> [What you have to do] Within the entries below, find the portion that opens with the line containing "Open title 'Lex" and closes with the line containing "1064x1123 pixels.". Retype that portion exactly and only.

BEGIN Provided entries

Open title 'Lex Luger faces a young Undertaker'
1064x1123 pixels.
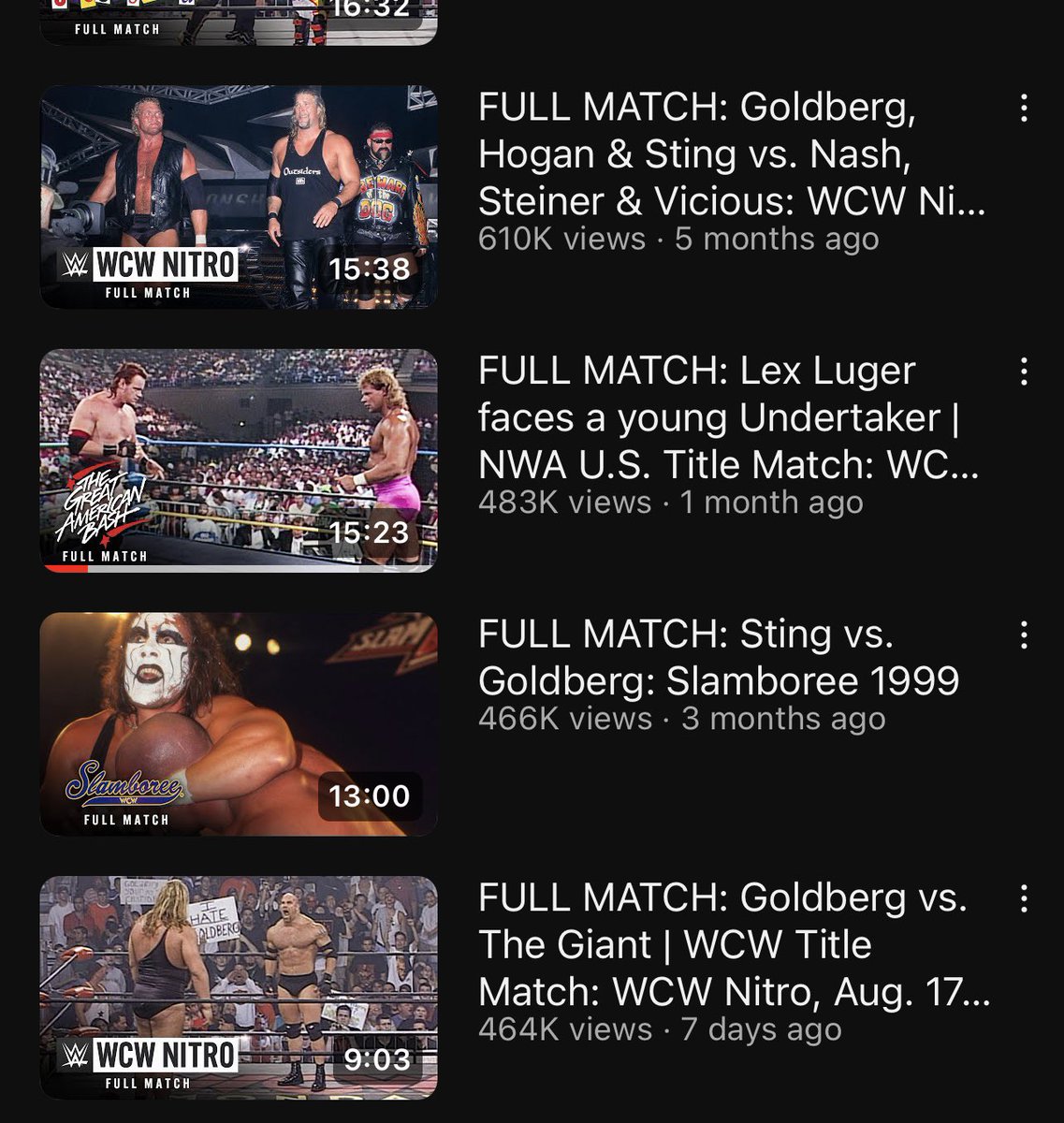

END Provided entries
BEGIN Provided entries

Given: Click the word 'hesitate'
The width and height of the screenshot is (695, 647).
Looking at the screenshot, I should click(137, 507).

END Provided entries
BEGIN Provided entries

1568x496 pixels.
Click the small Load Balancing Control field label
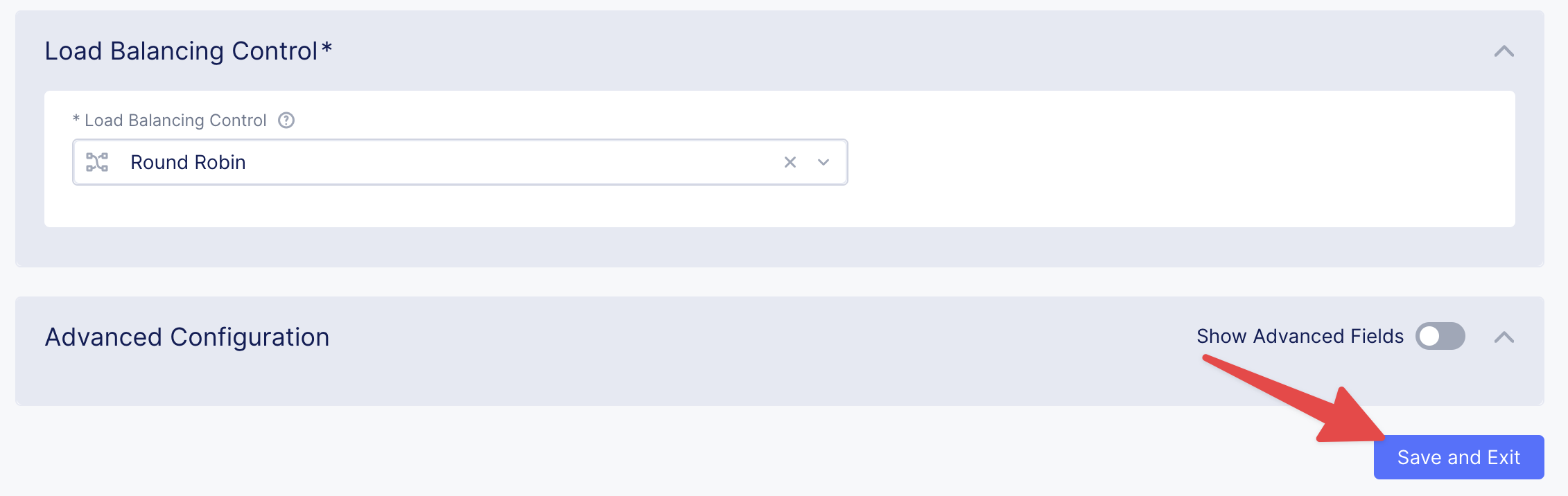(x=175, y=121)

END Provided entries

> [Written reply]
Open title 'Lex Luger faces a young Undertaker'
1064x1123 pixels.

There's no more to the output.